С утра обходили самые тяжелые семьи, кто не мог являться за получкой. Это было наиболее трудное. Очень приходилось пересиливать себя Клавдии при виде распухших сифилитиков, цынготных, которыми кишела деревня.
Особенно пугала ее страшная слепая старуха с выкаченными глазами, за которой ходил дед Контантин; он был глух, голоден и часто плакал. Видимо, он хорошо относился к жене, и Клавдия, входя к ним, не могла отделаться от мысли, что и они когда–то были молоды, возможно — любили друг друга, а теперь обратились в жалкую рухлядь.
Может быть, это было так, может быть — нет, но, во всяком случае, сейчас в деревне жизнь шла старинным, веками заведенным порядком; и здоровые скорее радовались смерти больных, чем огорчались. Так же выходили на полевые работы, по воскресеньям выпивали, и случалось, что к раздаче хлеба являлись богатые мужики из соседних сел, кулаки, лавочники.
Это приводило Степана в ярость. Раз он чуть не спустил со ступенек барака чемезовского старосту, пришедшего за семенами, которые он продавал потом втридорога.
Матюшин успокаивал Степана.
— Товарищ, — говорил он: — не горячитесь. Жулики есть всюду. Меня они мало огорчают. Ну, сволочь и сволочь. Вообще, вы очень на все серьезно смотрите. А никаких таких возвышенностей нет. По–вашему, мы тут из–за идеи, а по-моему — так, чорт знает зачем.
— Да вы–то как сюда попали?
— Просто, случай вышел. Дай, думаю, поеду.
И Матюшин философствовал о том, что ничего особенного нет, и не нужно, — надо жить самым простым, заурядным образом, а идеи выдуманы от нечего делать. Сначала Степан спорил и даже злился, а потом привык. Матюшин проповедовал развеселую жизнь и беспринципность, а работал чуть не больше всех, просто так, чтобы занять время что ли, и ничего не боялся.

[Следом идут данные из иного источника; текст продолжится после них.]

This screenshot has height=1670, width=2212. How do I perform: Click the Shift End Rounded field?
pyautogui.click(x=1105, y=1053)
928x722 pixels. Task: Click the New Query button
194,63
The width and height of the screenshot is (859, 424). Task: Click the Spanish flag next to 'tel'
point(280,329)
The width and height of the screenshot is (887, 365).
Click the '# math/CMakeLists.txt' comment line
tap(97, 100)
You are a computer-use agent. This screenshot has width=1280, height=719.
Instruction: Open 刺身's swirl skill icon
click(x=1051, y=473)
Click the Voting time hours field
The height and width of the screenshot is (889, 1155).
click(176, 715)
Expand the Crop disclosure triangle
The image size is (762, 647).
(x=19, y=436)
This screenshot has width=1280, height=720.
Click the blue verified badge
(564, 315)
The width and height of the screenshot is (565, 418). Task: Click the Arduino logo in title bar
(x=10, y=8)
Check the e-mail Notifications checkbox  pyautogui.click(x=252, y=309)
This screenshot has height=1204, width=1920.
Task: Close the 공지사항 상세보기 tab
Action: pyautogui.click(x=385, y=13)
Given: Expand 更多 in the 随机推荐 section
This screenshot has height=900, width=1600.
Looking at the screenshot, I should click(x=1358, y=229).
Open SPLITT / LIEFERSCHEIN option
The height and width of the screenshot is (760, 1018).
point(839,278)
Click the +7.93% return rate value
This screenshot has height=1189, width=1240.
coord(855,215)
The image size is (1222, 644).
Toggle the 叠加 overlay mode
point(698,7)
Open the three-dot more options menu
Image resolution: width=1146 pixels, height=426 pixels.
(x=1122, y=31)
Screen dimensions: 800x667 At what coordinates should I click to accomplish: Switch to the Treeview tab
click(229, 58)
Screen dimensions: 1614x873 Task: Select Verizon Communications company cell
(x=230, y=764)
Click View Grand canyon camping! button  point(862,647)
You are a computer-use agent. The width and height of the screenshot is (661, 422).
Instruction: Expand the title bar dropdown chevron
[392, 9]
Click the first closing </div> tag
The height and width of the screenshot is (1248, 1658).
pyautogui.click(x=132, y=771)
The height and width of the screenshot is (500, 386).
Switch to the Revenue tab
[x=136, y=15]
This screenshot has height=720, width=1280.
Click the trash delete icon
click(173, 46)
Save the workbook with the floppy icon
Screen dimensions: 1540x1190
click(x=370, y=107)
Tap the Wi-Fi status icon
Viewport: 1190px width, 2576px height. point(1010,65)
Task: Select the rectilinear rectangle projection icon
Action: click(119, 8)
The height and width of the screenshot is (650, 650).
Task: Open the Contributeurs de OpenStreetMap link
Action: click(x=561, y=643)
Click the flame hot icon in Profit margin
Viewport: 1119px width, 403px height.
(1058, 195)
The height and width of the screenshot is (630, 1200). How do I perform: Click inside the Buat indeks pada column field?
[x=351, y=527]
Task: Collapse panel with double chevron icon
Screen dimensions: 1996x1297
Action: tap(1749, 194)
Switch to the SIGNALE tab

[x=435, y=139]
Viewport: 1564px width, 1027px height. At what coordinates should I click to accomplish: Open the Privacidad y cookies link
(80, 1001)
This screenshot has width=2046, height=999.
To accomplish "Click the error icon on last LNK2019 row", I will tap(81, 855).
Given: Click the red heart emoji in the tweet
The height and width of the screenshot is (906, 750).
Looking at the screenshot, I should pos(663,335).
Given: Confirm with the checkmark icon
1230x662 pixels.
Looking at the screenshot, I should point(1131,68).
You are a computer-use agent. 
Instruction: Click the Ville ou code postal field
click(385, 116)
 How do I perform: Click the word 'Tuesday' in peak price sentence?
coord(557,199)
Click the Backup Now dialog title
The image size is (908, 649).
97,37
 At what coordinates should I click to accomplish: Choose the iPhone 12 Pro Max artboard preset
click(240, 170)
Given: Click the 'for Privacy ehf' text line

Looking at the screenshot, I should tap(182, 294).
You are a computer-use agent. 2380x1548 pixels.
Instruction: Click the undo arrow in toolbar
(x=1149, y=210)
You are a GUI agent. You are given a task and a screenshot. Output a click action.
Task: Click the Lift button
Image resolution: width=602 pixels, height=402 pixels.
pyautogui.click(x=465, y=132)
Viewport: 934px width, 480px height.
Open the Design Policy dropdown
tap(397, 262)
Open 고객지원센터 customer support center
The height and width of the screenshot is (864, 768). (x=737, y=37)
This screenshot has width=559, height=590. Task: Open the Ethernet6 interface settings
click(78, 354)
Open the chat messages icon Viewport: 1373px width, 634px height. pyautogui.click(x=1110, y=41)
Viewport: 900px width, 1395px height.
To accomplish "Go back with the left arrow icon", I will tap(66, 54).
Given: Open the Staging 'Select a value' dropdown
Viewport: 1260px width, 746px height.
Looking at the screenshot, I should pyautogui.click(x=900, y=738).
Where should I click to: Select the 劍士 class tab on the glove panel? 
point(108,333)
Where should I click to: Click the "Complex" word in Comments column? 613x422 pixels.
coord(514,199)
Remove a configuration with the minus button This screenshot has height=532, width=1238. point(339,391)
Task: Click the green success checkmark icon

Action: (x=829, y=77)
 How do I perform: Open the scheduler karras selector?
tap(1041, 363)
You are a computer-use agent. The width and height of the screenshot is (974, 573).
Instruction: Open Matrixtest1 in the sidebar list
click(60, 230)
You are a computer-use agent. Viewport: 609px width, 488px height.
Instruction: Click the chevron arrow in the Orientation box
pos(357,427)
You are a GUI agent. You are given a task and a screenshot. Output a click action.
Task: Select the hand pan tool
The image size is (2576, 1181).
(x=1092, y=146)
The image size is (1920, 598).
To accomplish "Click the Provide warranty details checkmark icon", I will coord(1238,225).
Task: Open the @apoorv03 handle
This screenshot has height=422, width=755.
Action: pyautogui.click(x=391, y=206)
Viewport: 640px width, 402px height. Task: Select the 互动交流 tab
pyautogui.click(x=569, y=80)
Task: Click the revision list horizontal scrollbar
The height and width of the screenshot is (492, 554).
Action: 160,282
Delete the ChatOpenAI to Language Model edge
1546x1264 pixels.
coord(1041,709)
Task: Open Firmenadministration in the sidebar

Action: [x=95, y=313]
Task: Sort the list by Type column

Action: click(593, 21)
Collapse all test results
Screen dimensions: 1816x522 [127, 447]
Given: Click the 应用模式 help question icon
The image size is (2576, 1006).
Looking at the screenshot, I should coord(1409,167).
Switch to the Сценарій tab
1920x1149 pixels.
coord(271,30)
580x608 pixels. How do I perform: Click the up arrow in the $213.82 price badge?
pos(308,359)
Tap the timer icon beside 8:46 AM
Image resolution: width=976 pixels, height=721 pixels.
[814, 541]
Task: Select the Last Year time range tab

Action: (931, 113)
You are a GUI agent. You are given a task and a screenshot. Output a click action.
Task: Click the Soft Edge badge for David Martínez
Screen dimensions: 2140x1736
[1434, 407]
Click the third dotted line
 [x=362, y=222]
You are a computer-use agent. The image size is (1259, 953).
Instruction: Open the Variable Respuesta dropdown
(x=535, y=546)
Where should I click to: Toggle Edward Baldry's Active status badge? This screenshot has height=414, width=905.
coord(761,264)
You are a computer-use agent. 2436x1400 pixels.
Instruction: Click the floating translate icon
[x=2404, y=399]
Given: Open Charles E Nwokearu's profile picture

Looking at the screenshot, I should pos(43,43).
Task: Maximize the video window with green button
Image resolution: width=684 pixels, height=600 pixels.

— Тиф, — говорил он, — так тиф. Холера, цынга, все что угодно, здравствуйте, пожалуйста. Вы думаете, я водку пить перестану, если холера пожалует? Ах, пардон, я от своих удобств не откажусь!
И Матюшин находил с крестьянами лучший тон, чем Степан; его считали не таким «гордым». Лучше ладил он с доктором, их прямым начальством, приезжавшим с ближнего пункта. Степана сердила медлительность доктора. Матюшин же начинал веселиться, заставлял его рассказывать сложные истории, где доктор увязал как в болоте, и тогда внезапной диверсией выклянчивал медикаментов, бинтов и прочего, сверх нормы.